Na imprensa, o colunista Bernardo Mello Franco, também no jornal Folha de S. Paulo, contrariou a tese da legítima defesa na medida em que, por um lado, "as vítimas estavam todas desarmadas e todos os polícias saíram vivos" e, por outro, "a perícia contou uma média de cinco tiros por corpo, muitos disparados pelas costas e na cabeça".
O jornal O Estado de S. Paulo recuperou uma decisão, de julho, do mesmo juiz Ivan Sartori em que havia condenado a seis meses de prisão um homem acusado de roubar cinco chouriços de um supermercado. O desempregado Edson Affonso confessou o crime, afirmou que estava com muita fome mas não comoveu Sartori, que lembrou outras passagens do réu pela esquadra por causa da mesma infração, sendo por isso, nas suas palavras, "um infrator contumaz, que faz do crime meio de vida".
Na sequência, através do Facebook, o juiz sugeriu que a imprensa é paga pelo crime organizado. "Diante da cobertura tendenciosa deste caso, fico me perguntando se não há dinheiro do crime organizado financiando parte dela, assim como boa parte das autodenominadas organizações de direitos humanos".
Na mesma rede social, Ivan Sartori foi alvo de muitas críticas pela decisão sobre Carandiru mas também de elogios: "Parabéns pela coragem de fazer justiça com os valorosos polícias que diuturnamente defendem a nossa sociedade; o mal do Brasil nestes últimos anos foi valorizar o errado, o criminoso, o ilegal, a bandidagem, por isso chegamos a essa situação calamitosa", defendeu uma cidadã. Outros lançaram a hashtag #bandidobomébandidomorto e houve quem lembrasse as palavras de ordem "menos direitos humanos e mais humanos direitos".
A intervenção da polícia militar de 2 de outubro de 1992 foi comandada pelo coronel Ubiratan Guimarães após receber autorização do secretário de segurança pública de São Paulo Pedro Franco de Campos. Guimarães foi condenado a 632 anos de prisão, recorreu, nesse período concorreu e ganhou um lugar como deputado estadual, acabou absolvido e mais tarde assassinado.

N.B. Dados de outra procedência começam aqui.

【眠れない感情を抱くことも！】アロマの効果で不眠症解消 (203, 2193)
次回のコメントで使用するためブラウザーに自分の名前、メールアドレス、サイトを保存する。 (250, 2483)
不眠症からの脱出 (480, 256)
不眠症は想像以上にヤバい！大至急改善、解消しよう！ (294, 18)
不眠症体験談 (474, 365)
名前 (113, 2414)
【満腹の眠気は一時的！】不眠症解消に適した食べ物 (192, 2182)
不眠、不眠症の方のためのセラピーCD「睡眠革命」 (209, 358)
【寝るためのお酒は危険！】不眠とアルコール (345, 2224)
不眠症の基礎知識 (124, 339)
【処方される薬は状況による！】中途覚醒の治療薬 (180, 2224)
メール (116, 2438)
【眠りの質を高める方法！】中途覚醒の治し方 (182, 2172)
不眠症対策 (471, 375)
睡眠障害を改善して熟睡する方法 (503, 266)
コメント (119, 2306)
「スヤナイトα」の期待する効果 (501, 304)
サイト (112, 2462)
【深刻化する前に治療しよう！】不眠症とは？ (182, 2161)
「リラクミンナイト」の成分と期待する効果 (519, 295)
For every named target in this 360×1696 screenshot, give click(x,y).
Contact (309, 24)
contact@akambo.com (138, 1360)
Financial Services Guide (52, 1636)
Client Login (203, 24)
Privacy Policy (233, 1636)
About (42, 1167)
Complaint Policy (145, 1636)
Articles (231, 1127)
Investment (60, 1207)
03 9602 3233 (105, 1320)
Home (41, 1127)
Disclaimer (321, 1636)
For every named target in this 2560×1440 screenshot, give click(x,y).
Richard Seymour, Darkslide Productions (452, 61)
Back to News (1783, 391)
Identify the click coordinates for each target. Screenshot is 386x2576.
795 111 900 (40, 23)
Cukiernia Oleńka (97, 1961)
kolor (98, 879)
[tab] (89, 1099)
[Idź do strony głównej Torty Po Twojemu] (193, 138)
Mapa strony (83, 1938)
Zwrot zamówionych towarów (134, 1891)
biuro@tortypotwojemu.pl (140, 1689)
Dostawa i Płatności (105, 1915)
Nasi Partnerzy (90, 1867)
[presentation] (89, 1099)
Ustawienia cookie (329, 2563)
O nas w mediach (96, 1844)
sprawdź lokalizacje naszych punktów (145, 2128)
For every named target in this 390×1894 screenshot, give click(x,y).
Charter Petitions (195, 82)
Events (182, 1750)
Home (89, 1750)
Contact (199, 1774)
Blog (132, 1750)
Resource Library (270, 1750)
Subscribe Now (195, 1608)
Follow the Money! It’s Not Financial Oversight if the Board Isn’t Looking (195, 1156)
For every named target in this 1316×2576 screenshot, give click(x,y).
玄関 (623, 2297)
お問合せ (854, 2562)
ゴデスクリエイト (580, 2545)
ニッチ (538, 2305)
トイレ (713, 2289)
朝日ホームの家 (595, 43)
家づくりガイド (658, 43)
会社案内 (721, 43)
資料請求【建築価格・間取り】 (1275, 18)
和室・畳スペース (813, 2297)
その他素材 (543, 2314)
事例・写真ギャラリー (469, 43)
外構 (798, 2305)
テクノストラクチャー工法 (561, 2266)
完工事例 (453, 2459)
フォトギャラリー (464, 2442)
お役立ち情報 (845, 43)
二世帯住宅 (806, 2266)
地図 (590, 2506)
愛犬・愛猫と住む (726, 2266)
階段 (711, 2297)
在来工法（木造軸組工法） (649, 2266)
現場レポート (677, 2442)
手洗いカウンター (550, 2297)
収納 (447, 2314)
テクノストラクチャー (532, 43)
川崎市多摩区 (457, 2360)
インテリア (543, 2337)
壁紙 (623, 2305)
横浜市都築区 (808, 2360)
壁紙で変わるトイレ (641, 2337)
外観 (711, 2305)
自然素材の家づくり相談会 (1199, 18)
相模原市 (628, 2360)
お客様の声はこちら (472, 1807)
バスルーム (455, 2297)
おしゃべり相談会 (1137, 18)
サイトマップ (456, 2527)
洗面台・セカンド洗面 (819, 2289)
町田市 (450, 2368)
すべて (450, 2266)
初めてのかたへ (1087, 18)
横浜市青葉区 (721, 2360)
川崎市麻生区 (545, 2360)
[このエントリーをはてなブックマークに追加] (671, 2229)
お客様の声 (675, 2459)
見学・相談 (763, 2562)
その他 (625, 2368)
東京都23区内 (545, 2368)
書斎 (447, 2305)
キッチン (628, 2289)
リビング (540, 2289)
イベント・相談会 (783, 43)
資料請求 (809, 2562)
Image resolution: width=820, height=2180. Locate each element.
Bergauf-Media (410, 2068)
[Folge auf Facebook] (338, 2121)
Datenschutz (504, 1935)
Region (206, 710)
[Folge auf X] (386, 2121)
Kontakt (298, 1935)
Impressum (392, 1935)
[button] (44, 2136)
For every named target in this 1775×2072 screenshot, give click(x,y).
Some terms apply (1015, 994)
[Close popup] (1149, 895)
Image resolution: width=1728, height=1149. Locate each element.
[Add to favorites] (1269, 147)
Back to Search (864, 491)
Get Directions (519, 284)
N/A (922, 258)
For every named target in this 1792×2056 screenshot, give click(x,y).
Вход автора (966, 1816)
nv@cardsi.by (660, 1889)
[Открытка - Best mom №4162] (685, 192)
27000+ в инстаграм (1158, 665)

Campos demitiu-se da secretaria de segurança pública na sequência do episódio e foi substituído no cargo por Michel Temer, hoje presidente da República e militante do Partido do Movimento da Democracia Brasileira (PMDB), que disse à época que "os militares envolvidos na operação merecem repousar e ser submetidos a tratamento psicológico e meditação".
Luiz Antonio Fleury, o governador de São Paulo em 1992, não foi informado da intervenção na altura mas disse durante o julgamento dos polícias, já em 2013, que "se tivesse sido, teria dado ordem de entrada na prisão". Afastado da política ativa, Fleury faz no entanto parte da direção executiva estadual do PMDB.
O "Massacre de Carandiru" é abordado no filme Carandiru, de Hector Babenco, de 2003, num documentário de Paulo Sacramento, chamado Prisioneiro da Grade de Ferro, também de 2003, numa série da Rede Globo intitulada Carandiru, Outras Histórias exibida em 2005, e é tema direto ou indireto de seis livros, além de ter inspirado dezenas de músicas, entre as quais Haiti, dos compositores Caetano Veloso e Gilberto Gil.